His ears went slowly flat in the blackness, and a vast sense of ill-use suffused him as he heard snarling male voices and a lighter, more breathless female one that tried to hide its fear. They came from an alley ahead of him, and he raised his head to glare at the low clouds.

“Why me, damn it?” he demanded. “Why in the name of all of Fiendark’s Furies is it always being me?!

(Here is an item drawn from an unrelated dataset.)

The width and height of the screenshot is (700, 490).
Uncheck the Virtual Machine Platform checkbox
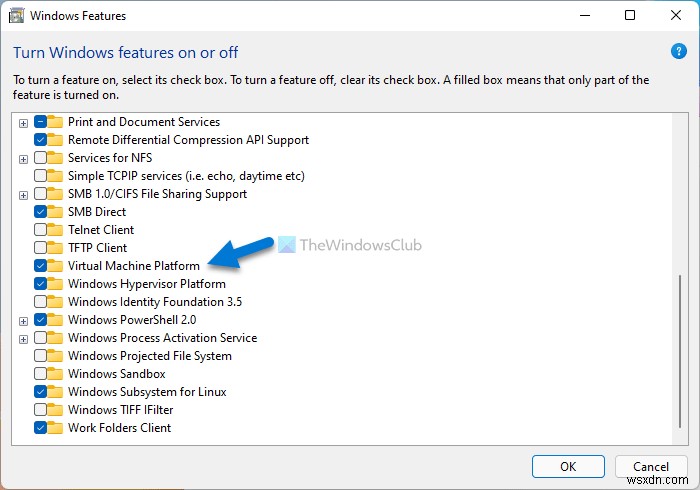tap(40, 266)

The clouds returned no answer, and he snarled at their silence. The voices grew louder, and then there was a sudden scream of pain-a man’s, not a woman’s-and the male voices were abruptly uglier and far more vicious. The Horse Stealer lowered his eyes from the clouds and swore vilely. This wasn’t even Navahk, and he’d spent long enough among the other Races of Man now to know rape was a far more common crime among “civilized” people than any hradani clan would tolerate. If they didn’t want to stop it, it was certainly none of his business-and the woman was probably no more than one of the whores who worked these wretched streets, anyway!

He wrestled with himself, and as he did, he heard the sudden patter of light, quick feet fleeing while heavier feet thundered in pursuit. Another scream split the night-this one female-and Bahzell Bahnakson spat one last, despairing oath at his own invincible stupidity, and charged.

Someone looked up with a startled cry as the huge hradani appeared out of the night. Dim bands of light spilled through a shuttered window high in one wall, patching the alley’s shadows with bleary illumination, and Bahzell swore again as he realized there were at least a dozen of them. Probably more, and three of them had hold of a kicking, scratching, hissing wildcat below the window. Cloth tore, a soprano voice spat a curse, and hoarse laughter answered it even as he turned the corner, and he wasted no time on words.

The closest man had time for one, strangled cry as an enormous hand reached for him. Then he thudded headfirst against the alley wall and oozed down it while his companions whirled in astonishment. Knives glinted, but Bahzell wore his scale mail, and he was in no mind to make this any more of a killing matter than he could help. Gods knew the authorities were more likely to hang a hradani than thank him for saving some whore’s problematical virtue, he told himself bitterly, and smashed a fist into the nearest face.

His target flew backward, taking two of its fellows down with it, and someone else dashed at him. Perhaps he meant only to dart past the hradani and flee, or perhaps he hadn’t realized how large Bahzell was when he started, but his feet skidded as he suddenly found himself all alone and tried too late to change his mind. Bahzell caught his right wrist and twisted, a knife rang as it fell to the paving, and the man screamed-first in pain, then in raw panic-as he was plucked off the ground by his wrist. But a scale mail-armored elbow drove up into his jaw from below, bone crunched audibly, the scream was cut off as if by an axe, and Bahzell dropped him and reached for another one.